Threads test incl. Stockfish 5 and Komodo 8

bob · Post by **bob** » Thu Oct 16, 2014 2:37 am

mvk wrote:
syzygy wrote:Btw, note how Bob now keeps clinging to "super-linear speedup = bug" when nobody has made a claim of super-linear speedup for Komodo or any other "widening" smp implementation.
These statements make sense if you view traversal and tree shaping as separate processes: first you define a tree, and then you search it as efficiently as possible. The search, in essence, doesn't impact the effective tree. This is "depth thinking". But that is not how modern programs work. Modern programs dynamically shape the tree through iteration-to-iteration interaction. Their parallel counterparts accept that splitting is going to be imperfect and inevitably generates excess nodes. But then they make an extra step and try to influence where these excess nodes will go, and change the effective tree shape, so at least the can get something in return. The tree shaping vs. traversal interaction is not new, it is what propelled programs such as Shredder and followers ahead of the pack. Newton vs quantum mechanics. Both view are right, in their own domain. (But here we are less interested in the domain of 1980s style programs of course.)

All well and good, but with one key omission. "minimal tree" means EXACTLY what it says. The tree a single thread would search to reach depth D. The goal then becomes to search that same exact tree, no extra nodes, to depth D, but in D/N time (N = number of processors).

NOBODY wants to search a bushier tree. I don't believe that. I don't think anybody here believes that. It is just another point to argue about. If bushier is better, why not make the serial search bushier?

This "well, we can't get ALL of the performance from the N cores to search deeper, so why don't we use part of that performance to make the tree bushier?" just does not pass any "smell test." That the effect is observed does NOT imply that it is intentional.

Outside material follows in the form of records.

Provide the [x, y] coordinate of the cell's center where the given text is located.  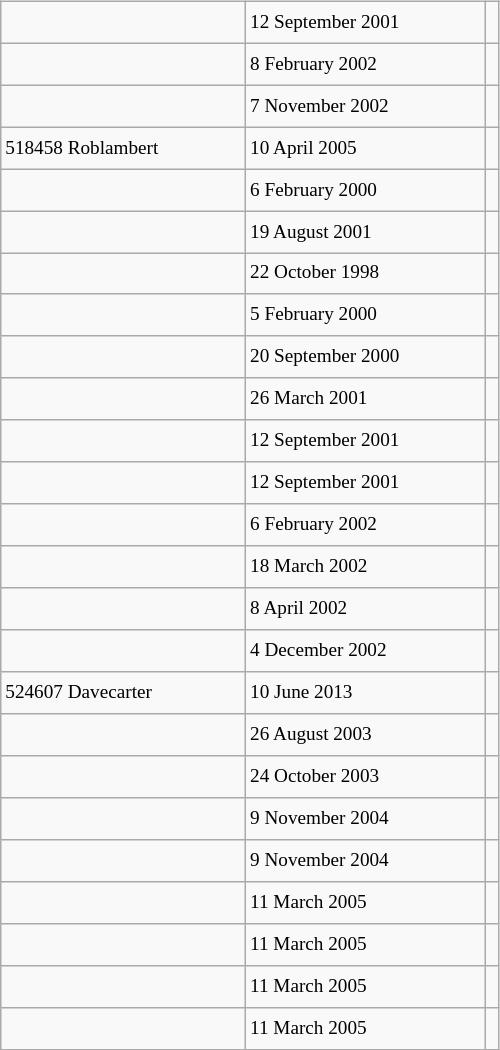
4 December 2002 [366, 651]
22 October 1998 [366, 274]
6 February 2000 [366, 190]
26 March 2001 [366, 399]
10 June 2013 [366, 693]
20 September 2000 [366, 357]
8 February 2002 [366, 64]
24 October 2003 [366, 777]
19 August 2001 [366, 232]
8 April 2002 [366, 609]
26 August 2003 [366, 735]
18 March 2002 [366, 567]
10 April 2005 [366, 148]
524607 Davecarter [124, 693]
6 February 2002 [366, 525]
518458 Roblambert [124, 148]
5 February 2000 [366, 315]
7 November 2002 [366, 106]
Locate the cell with the specified text and output its (X, Y) center coordinate. 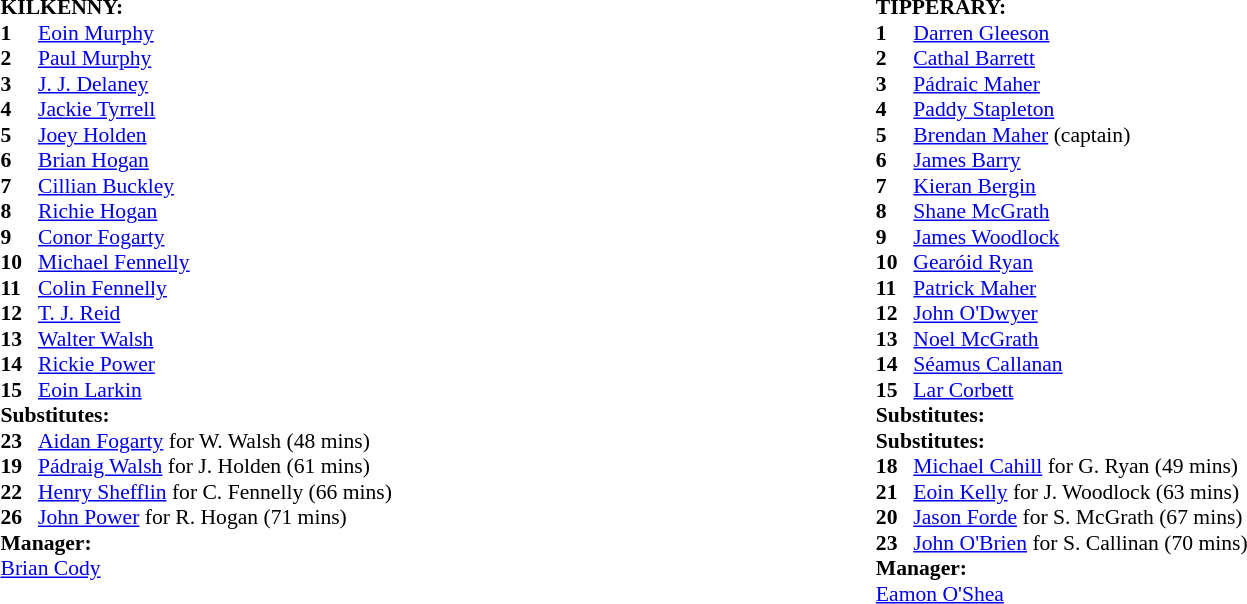
Kieran Bergin (1080, 186)
Manager: (196, 543)
Brian Hogan (215, 161)
Eoin Kelly for J. Woodlock (63 mins) (1080, 492)
Joey Holden (215, 135)
James Barry (1080, 161)
Shane McGrath (1080, 211)
Lar Corbett (1080, 390)
Rickie Power (215, 365)
26 (19, 517)
Paul Murphy (215, 59)
22 (19, 492)
Michael Fennelly (215, 263)
Michael Cahill for G. Ryan (49 mins) (1080, 467)
Jackie Tyrrell (215, 109)
Conor Fogarty (215, 237)
Cathal Barrett (1080, 59)
Pádraic Maher (1080, 84)
Aidan Fogarty for W. Walsh (48 mins) (215, 441)
18 (895, 467)
21 (895, 492)
Henry Shefflin for C. Fennelly (66 mins) (215, 492)
Richie Hogan (215, 211)
Brendan Maher (captain) (1080, 135)
Walter Walsh (215, 339)
Darren Gleeson (1080, 33)
Cillian Buckley (215, 186)
T. J. Reid (215, 313)
Eoin Larkin (215, 390)
19 (19, 467)
Colin Fennelly (215, 288)
Jason Forde for S. McGrath (67 mins) (1080, 517)
Eoin Murphy (215, 33)
John O'Dwyer (1080, 313)
Paddy Stapleton (1080, 109)
Noel McGrath (1080, 339)
20 (895, 517)
Substitutes: (196, 415)
Patrick Maher (1080, 288)
John Power for R. Hogan (71 mins) (215, 517)
John O'Brien for S. Callinan (70 mins) (1080, 543)
James Woodlock (1080, 237)
Pádraig Walsh for J. Holden (61 mins) (215, 467)
J. J. Delaney (215, 84)
Brian Cody (196, 569)
Séamus Callanan (1080, 365)
Gearóid Ryan (1080, 263)
Output the [x, y] coordinate of the center of the cell containing the given text.  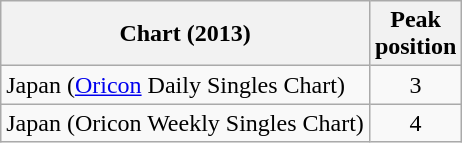
Peakposition [415, 34]
Chart (2013) [186, 34]
Japan (Oricon Daily Singles Chart) [186, 85]
3 [415, 85]
4 [415, 123]
Japan (Oricon Weekly Singles Chart) [186, 123]
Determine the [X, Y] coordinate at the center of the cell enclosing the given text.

It suggests what we already know, namely that the parallel search is bushier for the very reasons I laid out in the Journal of Parallel Computing a long while back. It is NOT bushier because that is desirable, it is bushier because that is a basic property of alpha/beta that can not be avoided, until such time as we can produce perfect move ordering. By then, we will obviously have solved chess anyway.

bob · Post by **bob** » Thu Oct 16, 2014 2:38 am

syzygy wrote:
bob wrote:if that kind of super-linear speedup happens consistently.
For the Nth time, nobody is claiming a super-linear speedup. Your whole argument is a non-starter to begin with.

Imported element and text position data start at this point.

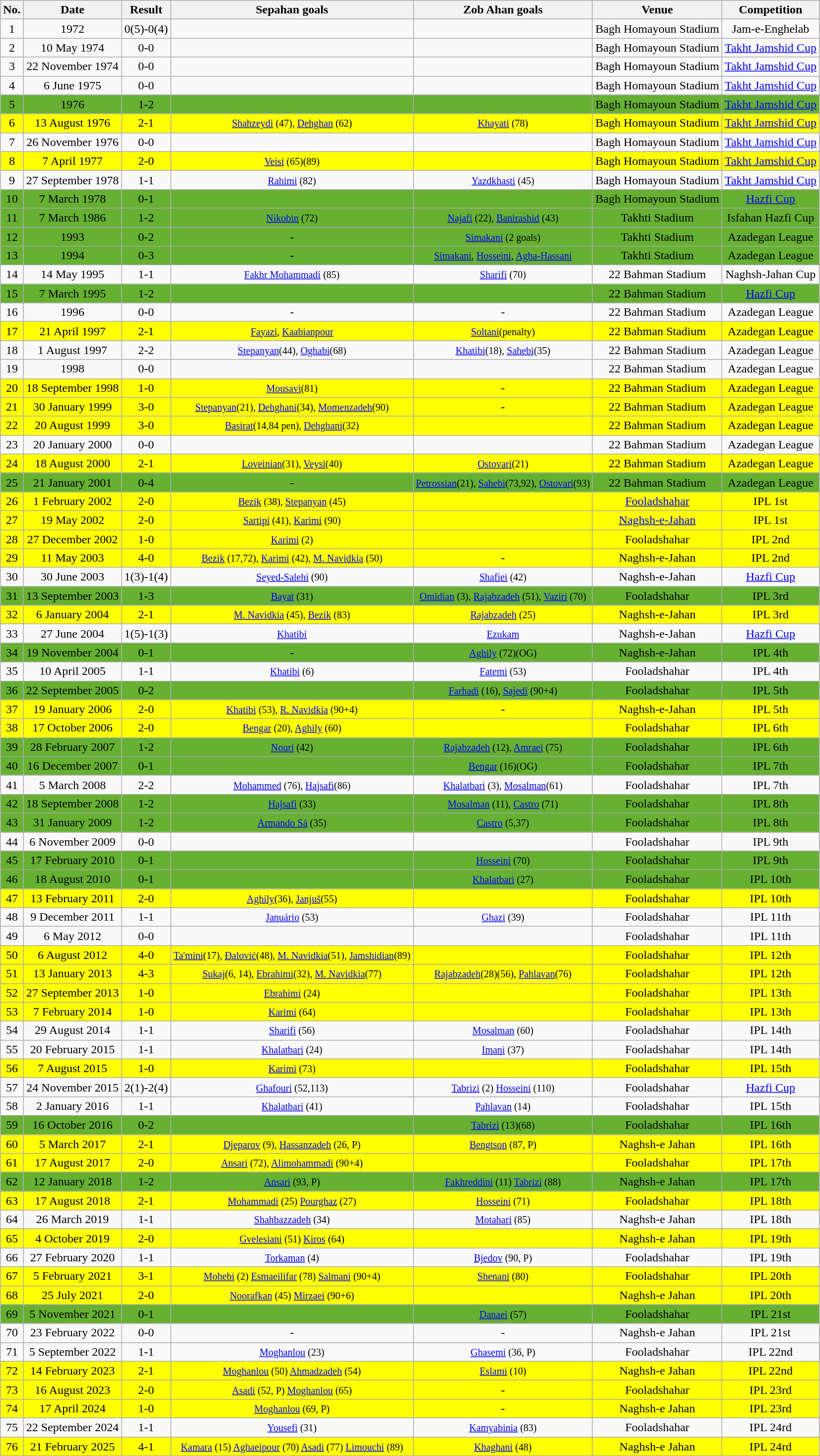
Yousefi (31) [292, 1427]
34 [12, 652]
4-1 [146, 1446]
Karimi (73) [292, 1068]
Gvelesiani (51) Kiros (64) [292, 1238]
Soltani(penalty) [502, 331]
22 [12, 425]
3-1 [146, 1276]
Competition [770, 10]
Nikobin (72) [292, 217]
69 [12, 1313]
11 [12, 217]
Shafiei (42) [502, 577]
Ghafouri (52,113) [292, 1087]
Mosalman (11), Castro (71) [502, 803]
58 [12, 1105]
Pahlavan (14) [502, 1105]
47 [12, 898]
1994 [72, 256]
Khalatbari (41) [292, 1105]
72 [12, 1370]
68 [12, 1295]
Sharifi (56) [292, 1030]
1998 [72, 369]
26 [12, 501]
Isfahan Hazfi Cup [770, 217]
13 August 1976 [72, 123]
Seyed-Salehi (90) [292, 577]
Nouri (42) [292, 747]
Ansari (72), Alimohammadi (90+4) [292, 1162]
65 [12, 1238]
Armando Sá (35) [292, 822]
70 [12, 1332]
27 June 2004 [72, 633]
Moghanlou (23) [292, 1351]
61 [12, 1162]
2(1)-2(4) [146, 1087]
64 [12, 1219]
Kamara (15) Aghaeipour (70) Asadi (77) Limouchi (89) [292, 1446]
7 April 1977 [72, 161]
28 [12, 539]
7 August 2015 [72, 1068]
25 [12, 482]
0(5)-0(4) [146, 29]
19 May 2002 [72, 520]
4 October 2019 [72, 1238]
14 [12, 274]
7 March 1978 [72, 199]
41 [12, 784]
13 [12, 256]
Venue [657, 10]
Omidian (3), Rajabzadeh (51), Vaziri (70) [502, 596]
Khatibi (53), R. Navidkia (90+4) [292, 709]
21 [12, 407]
Mousavi(81) [292, 388]
Tabrizi (2) Hosseini (110) [502, 1087]
17 August 2017 [72, 1162]
71 [12, 1351]
23 [12, 444]
17 August 2018 [72, 1200]
10 April 2005 [72, 671]
Djeparov (9), Hassanzadeh (26, P) [292, 1143]
17 [12, 331]
Sukaj(6, 14), Ebrahimi(32), M. Navidkia(77) [292, 973]
14 May 1995 [72, 274]
27 February 2020 [72, 1257]
18 [12, 350]
No. [12, 10]
Bengar (16)(OG) [502, 765]
Ostovari(21) [502, 463]
56 [12, 1068]
Moghanlou (50) Ahmadzadeh (54) [292, 1370]
Rahimi (82) [292, 180]
Farhadi (16), Sajedi (90+4) [502, 690]
24 [12, 463]
Rajabzadeh(28)(56), Pahlavan(76) [502, 973]
15 [12, 293]
27 September 2013 [72, 992]
23 February 2022 [72, 1332]
18 August 2000 [72, 463]
5 September 2022 [72, 1351]
20 January 2000 [72, 444]
16 [12, 312]
Danaei (57) [502, 1313]
6 May 2012 [72, 936]
Shahbazzadeh (34) [292, 1219]
7 March 1986 [72, 217]
Ghasemi (36, P) [502, 1351]
66 [12, 1257]
33 [12, 633]
Khalatbari (24) [292, 1049]
31 [12, 596]
59 [12, 1124]
60 [12, 1143]
Kamyabinia (83) [502, 1427]
26 March 2019 [72, 1219]
Hajsafi (33) [292, 803]
12 [12, 237]
2 January 2016 [72, 1105]
Date [72, 10]
Khalatbari (3), Mosalman(61) [502, 784]
Januário (53) [292, 917]
Bjedov (90, P) [502, 1257]
Eslami (10) [502, 1370]
10 [12, 199]
20 [12, 388]
Hosseini (71) [502, 1200]
27 [12, 520]
76 [12, 1446]
Bezik (17,72), Karimi (42), M. Navidkia (50) [292, 558]
14 February 2023 [72, 1370]
Loveinian(31), Veysi(40) [292, 463]
16 October 2016 [72, 1124]
42 [12, 803]
62 [12, 1181]
21 April 1997 [72, 331]
Bezik (38), Stepanyan (45) [292, 501]
Fatemi (53) [502, 671]
30 [12, 577]
Ta'mini(17), Đalović(48), M. Navidkia(51), Jamshidian(89) [292, 955]
48 [12, 917]
4-3 [146, 973]
Khayati (78) [502, 123]
Bayat (31) [292, 596]
Basirat(14,84 pen), Dehghani(32) [292, 425]
31 January 2009 [72, 822]
12 January 2018 [72, 1181]
Fayazi, Kaabianpour [292, 331]
73 [12, 1389]
8 [12, 161]
35 [12, 671]
Rajabzadeh (12), Amraei (75) [502, 747]
19 November 2004 [72, 652]
13 September 2003 [72, 596]
2 [12, 48]
6 [12, 123]
Castro (5,37) [502, 822]
7 February 2014 [72, 1011]
Fakhreddini (11) Tabrizi (88) [502, 1181]
Tabrizi (13)(68) [502, 1124]
Shahzeydi (47), Dehghan (62) [292, 123]
1(5)-1(3) [146, 633]
27 December 2002 [72, 539]
30 January 1999 [72, 407]
13 February 2011 [72, 898]
11 May 2003 [72, 558]
19 January 2006 [72, 709]
7 March 1995 [72, 293]
Veisi (65)(89) [292, 161]
6 January 2004 [72, 615]
Hosseini (70) [502, 860]
Sepahan goals [292, 10]
Khatibi (6) [292, 671]
5 [12, 104]
Stepanyan(44), Oghabi(68) [292, 350]
29 [12, 558]
Ansari (93, P) [292, 1181]
Bengtson (87, P) [502, 1143]
26 November 1976 [72, 142]
20 February 2015 [72, 1049]
39 [12, 747]
1993 [72, 237]
6 November 2009 [72, 841]
Sharifi (70) [502, 274]
Stepanyan(21), Dehghani(34), Momenzadeh(90) [292, 407]
4 [12, 85]
1972 [72, 29]
9 [12, 180]
75 [12, 1427]
67 [12, 1276]
30 June 2003 [72, 577]
Bengar (20), Aghily (60) [292, 728]
17 February 2010 [72, 860]
Mosalman (60) [502, 1030]
Fakhr Mohammadi (85) [292, 274]
1 February 2002 [72, 501]
54 [12, 1030]
1-3 [146, 596]
Karimi (2) [292, 539]
74 [12, 1408]
Yazdkhasti (45) [502, 180]
M. Navidkia (45), Bezik (83) [292, 615]
Karimi (64) [292, 1011]
Mohebi (2) Esmaeilifar (78) Salmani (90+4) [292, 1276]
21 January 2001 [72, 482]
Khalatbari (27) [502, 879]
10 May 1974 [72, 48]
Naghsh-Jahan Cup [770, 274]
1(3)-1(4) [146, 577]
17 April 2024 [72, 1408]
25 July 2021 [72, 1295]
27 September 1978 [72, 180]
22 September 2024 [72, 1427]
18 August 2010 [72, 879]
32 [12, 615]
53 [12, 1011]
Result [146, 10]
5 February 2021 [72, 1276]
1976 [72, 104]
17 October 2006 [72, 728]
Khatibi(18), Sahebi(35) [502, 350]
24 November 2015 [72, 1087]
Imani (37) [502, 1049]
44 [12, 841]
18 September 2008 [72, 803]
Ezukam [502, 633]
5 March 2017 [72, 1143]
37 [12, 709]
Noorafkan (45) Mirzaei (90+6) [292, 1295]
Ebrahimi (24) [292, 992]
1 [12, 29]
16 August 2023 [72, 1389]
Mohammadi (25) Pourghaz (27) [292, 1200]
13 January 2013 [72, 973]
28 February 2007 [72, 747]
50 [12, 955]
51 [12, 973]
9 December 2011 [72, 917]
Motahari (85) [502, 1219]
Petrossian(21), Sahebi(73,92), Ostovari(93) [502, 482]
Rajabzadeh (25) [502, 615]
6 June 1975 [72, 85]
63 [12, 1200]
46 [12, 879]
1996 [72, 312]
0-4 [146, 482]
7 [12, 142]
Ghazi (39) [502, 917]
22 November 1974 [72, 67]
Asadi (52, P) Moghanlou (65) [292, 1389]
Aghily(36), Janjuš(55) [292, 898]
5 March 2008 [72, 784]
29 August 2014 [72, 1030]
36 [12, 690]
19 [12, 369]
Najafi (22), Banirashid (43) [502, 217]
Simakani, Hosseini, Agha-Hassani [502, 256]
Zob Ahan goals [502, 10]
1 August 1997 [72, 350]
Khaghani (48) [502, 1446]
20 August 1999 [72, 425]
3 [12, 67]
Moghanlou (69, P) [292, 1408]
6 August 2012 [72, 955]
38 [12, 728]
16 December 2007 [72, 765]
52 [12, 992]
Simakani (2 goals) [502, 237]
45 [12, 860]
0-3 [146, 256]
Aghily (72)(OG) [502, 652]
18 September 1998 [72, 388]
Shenani (80) [502, 1276]
43 [12, 822]
57 [12, 1087]
21 February 2025 [72, 1446]
49 [12, 936]
22 September 2005 [72, 690]
55 [12, 1049]
Mohammed (76), Hajsafi(86) [292, 784]
Torkaman (4) [292, 1257]
Jam-e-Enghelab [770, 29]
5 November 2021 [72, 1313]
Khatibi [292, 633]
Sartipi (41), Karimi (90) [292, 520]
40 [12, 765]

super-linear and this "widening" are members of the same set, "urban legend".

michiguel · Post by **michiguel** » Thu Oct 16, 2014 2:45 am

bob wrote:
syzygy wrote:
bob wrote:if that kind of super-linear speedup happens consistently.
For the Nth time, nobody is claiming a super-linear speedup. Your whole argument is a non-starter to begin with.
super-linear and this "widening" are members of the same set, "urban legend".

Do you realize your logic is totally flawed? it is a gigantic straw man. You bring something unrelated, say that they are, just to bring the other down.

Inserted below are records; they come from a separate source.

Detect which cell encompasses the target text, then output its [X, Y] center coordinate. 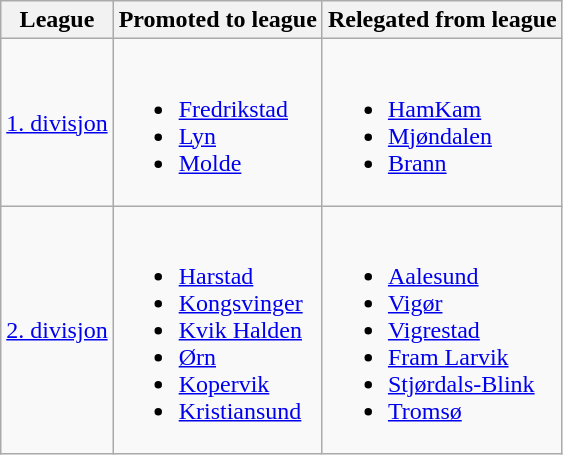
AalesundVigørVigrestadFram LarvikStjørdals-BlinkTromsø [442, 330]
1. divisjon [57, 122]
Relegated from league [442, 20]
FredrikstadLynMolde [218, 122]
HamKamMjøndalenBrann [442, 122]
League [57, 20]
Promoted to league [218, 20]
HarstadKongsvingerKvik HaldenØrnKopervikKristiansund [218, 330]
2. divisjon [57, 330]
Locate the cell with the specified text and output its [X, Y] center coordinate. 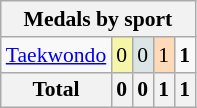
Taekwondo [56, 55]
Medals by sport [98, 19]
Total [56, 90]
For the text-containing cell, return its midpoint in [x, y] coordinate format. 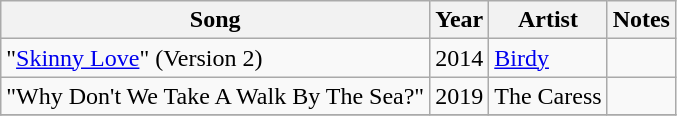
Song [216, 20]
Notes [641, 20]
"Skinny Love" (Version 2) [216, 58]
2014 [460, 58]
Birdy [548, 58]
The Caress [548, 96]
Artist [548, 20]
"Why Don't We Take A Walk By The Sea?" [216, 96]
Year [460, 20]
2019 [460, 96]
Pinpoint the cell where the given text exists, returning its (X, Y) midpoint coordinate. 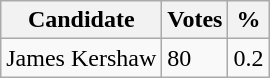
Candidate (82, 20)
Votes (195, 20)
% (248, 20)
80 (195, 58)
James Kershaw (82, 58)
0.2 (248, 58)
Output the (X, Y) coordinate of the center of the cell containing the given text.  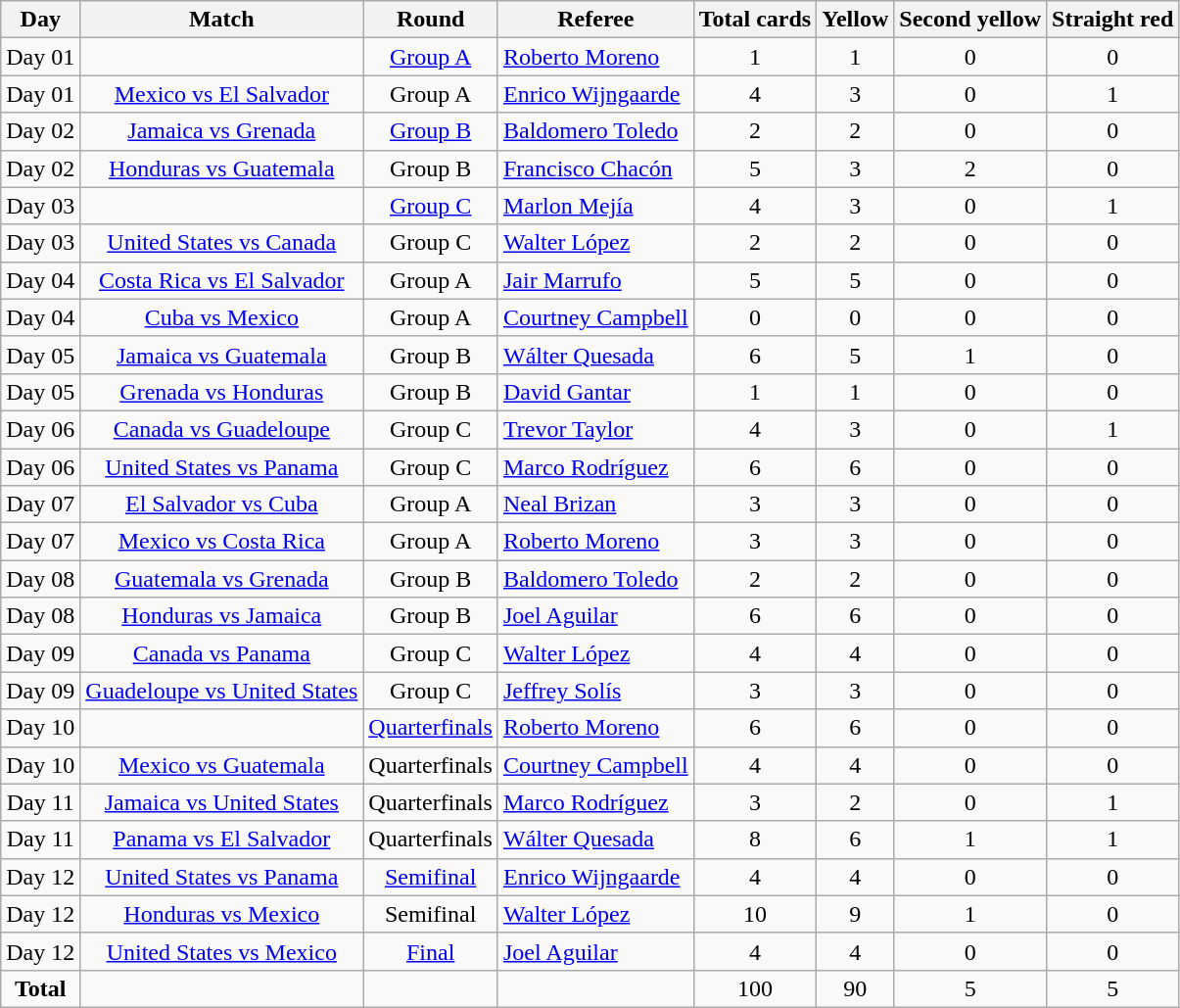
Yellow (856, 20)
Guadeloupe vs United States (221, 690)
Jamaica vs Guatemala (221, 354)
Grenada vs Honduras (221, 392)
El Salvador vs Cuba (221, 504)
Jair Marrufo (595, 280)
Mexico vs Costa Rica (221, 542)
Straight red (1112, 20)
9 (856, 914)
Jamaica vs Grenada (221, 131)
Honduras vs Jamaica (221, 616)
8 (755, 839)
Mexico vs Guatemala (221, 765)
90 (856, 988)
David Gantar (595, 392)
Neal Brizan (595, 504)
Honduras vs Guatemala (221, 168)
Guatemala vs Grenada (221, 579)
Day (41, 20)
Marlon Mejía (595, 206)
Final (431, 951)
Trevor Taylor (595, 429)
Mexico vs El Salvador (221, 94)
Francisco Chacón (595, 168)
Round (431, 20)
Jamaica vs United States (221, 802)
Canada vs Panama (221, 653)
Referee (595, 20)
100 (755, 988)
United States vs Mexico (221, 951)
10 (755, 914)
Match (221, 20)
Second yellow (970, 20)
Canada vs Guadeloupe (221, 429)
United States vs Canada (221, 243)
Panama vs El Salvador (221, 839)
Honduras vs Mexico (221, 914)
Costa Rica vs El Salvador (221, 280)
Total (41, 988)
Cuba vs Mexico (221, 317)
Jeffrey Solís (595, 690)
Total cards (755, 20)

And I am sure that Komodo is not a urban legend.

Miguel

michiguel · Post by **michiguel** » Thu Oct 16, 2014 2:50 am

bob wrote:
mvk wrote:
syzygy wrote:Btw, note how Bob now keeps clinging to "super-linear speedup = bug" when nobody has made a claim of super-linear speedup for Komodo or any other "widening" smp implementation.
These statements make sense if you view traversal and tree shaping as separate processes: first you define a tree, and then you search it as efficiently as possible. The search, in essence, doesn't impact the effective tree. This is "depth thinking". But that is not how modern programs work. Modern programs dynamically shape the tree through iteration-to-iteration interaction. Their parallel counterparts accept that splitting is going to be imperfect and inevitably generates excess nodes. But then they make an extra step and try to influence where these excess nodes will go, and change the effective tree shape, so at least the can get something in return. The tree shaping vs. traversal interaction is not new, it is what propelled programs such as Shredder and followers ahead of the pack. Newton vs quantum mechanics. Both view are right, in their own domain. (But here we are less interested in the domain of 1980s style programs of course.)
All well and good, but with one key omission. "minimal tree" means EXACTLY what it says. The tree a single thread would search to reach depth D. The goal then becomes to search that same exact tree, no extra nodes, to depth D, but in D/N time (N = number of processors).

NOBODY wants to search a bushier tree. I don't believe that. I don't think anybody here believes that. It is just another point to argue about. If bushier is better, why not make the serial search bushier?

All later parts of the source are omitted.